In the fifteenth Congress, Senator Aquilino Pimentel III filed Senate Bill 3368, which sought to amend the Local Government Code and mandate all local health officers to undergo training in the identification of dead bodies during and after disasters. In early 2002, a Mandatory Autopsy Bill was also filed requiring all law enforcement agencies to conduct autopsies on persons who had died of “violent and questionable deaths.” These bills have yet to be passed into law.
Inadequacy of training
Until the University of Baguio had opened a forensic science program in 2012, there had been no educational institution in the Philippines offering a degree in Forensic Science. Dr. Fortun herself received training at the King County Medical Examiner’s Office in Washington.
Two bills in the current Congress—Senate bill 700 and House bill 1105—seek to address this by establishing a Forensic Science Institute in the University of the Philippines system. If established, this would be a milestone in our country’s disaster-ridden history.
In the long run, Dr. Fortun says, proper management of the dead can only be beneficial to the living.

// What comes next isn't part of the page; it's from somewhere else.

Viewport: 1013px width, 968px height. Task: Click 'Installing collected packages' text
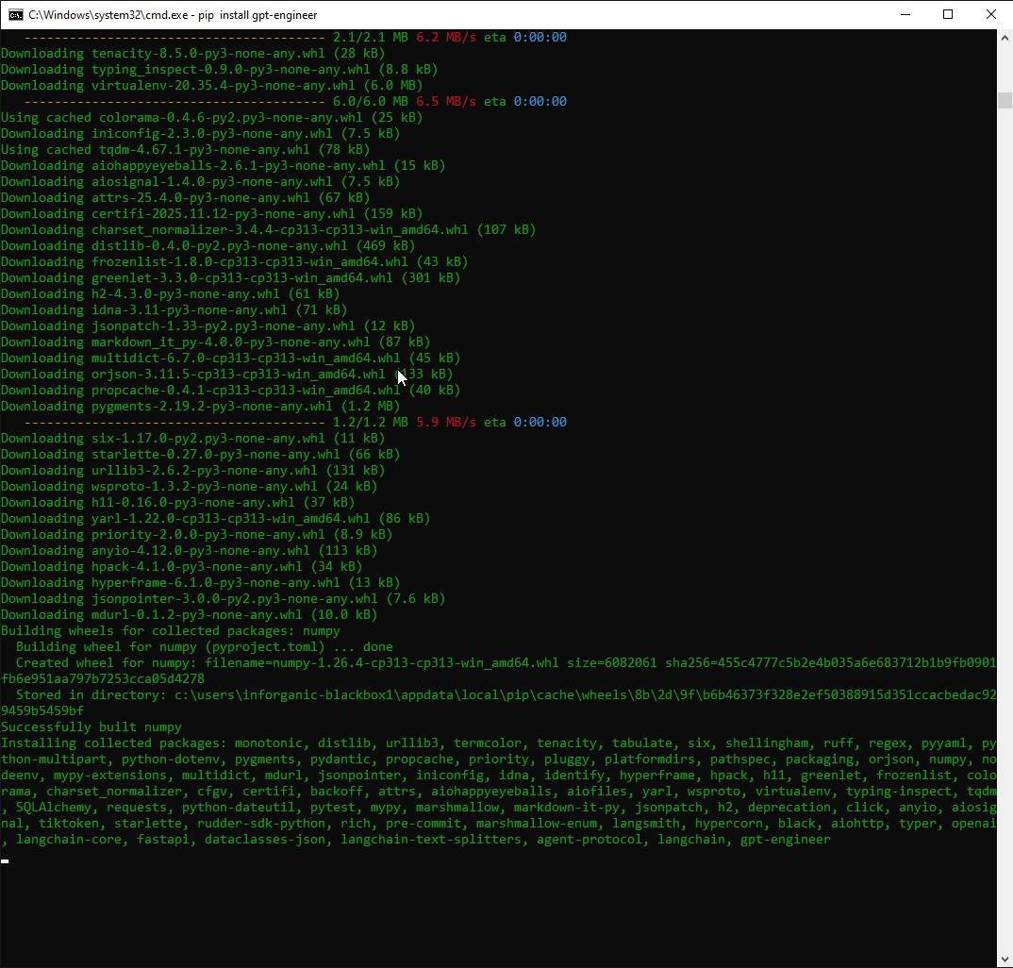click(x=113, y=743)
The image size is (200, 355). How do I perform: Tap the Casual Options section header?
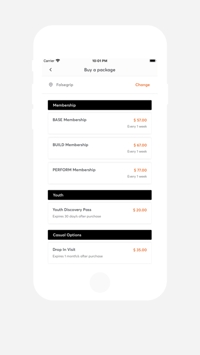pyautogui.click(x=99, y=235)
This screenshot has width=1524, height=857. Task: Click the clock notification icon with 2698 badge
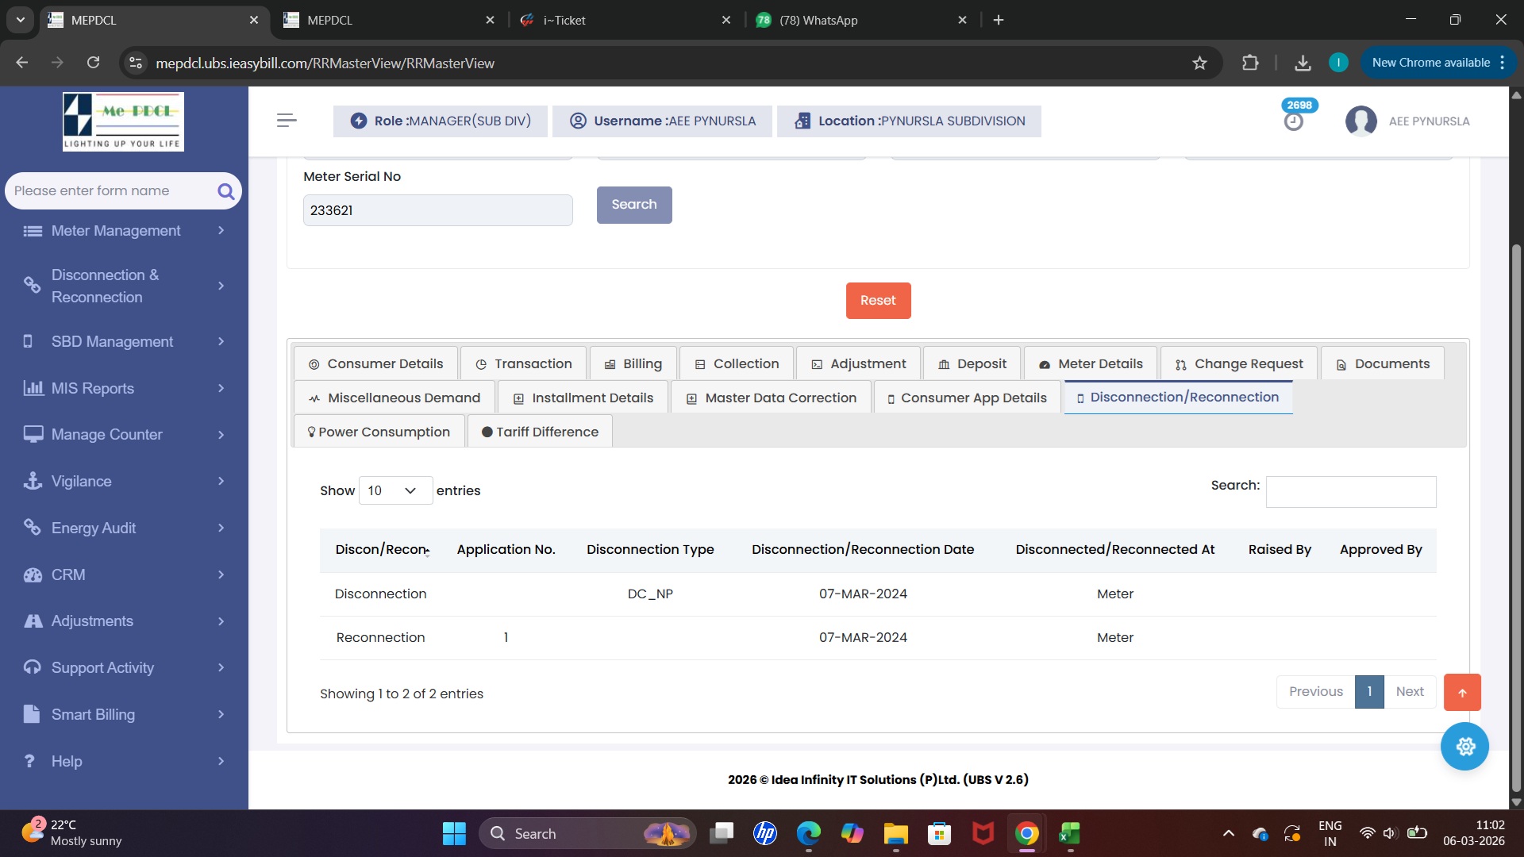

It is surely time for the government to widen the scope of its disaster preparedness, and conduct a systemic overhaul that takes these many complex issues into account. Rehabilitation should not end with helping the survivors; it must include the dead. — KBK/HS, GMA News
Assistant Secretary Lila Ramos Shahani is Head of Communications of the Human Development and Poverty Reduction Cabinet Cluster, which covers 26 government agencies tasked with poverty and development. She was assisted on this piece by Ralph Angelo Ty, Eugene Tecson and Lawrence Joy dela Fuente. She would also like to thank the Department of Health for all the photos.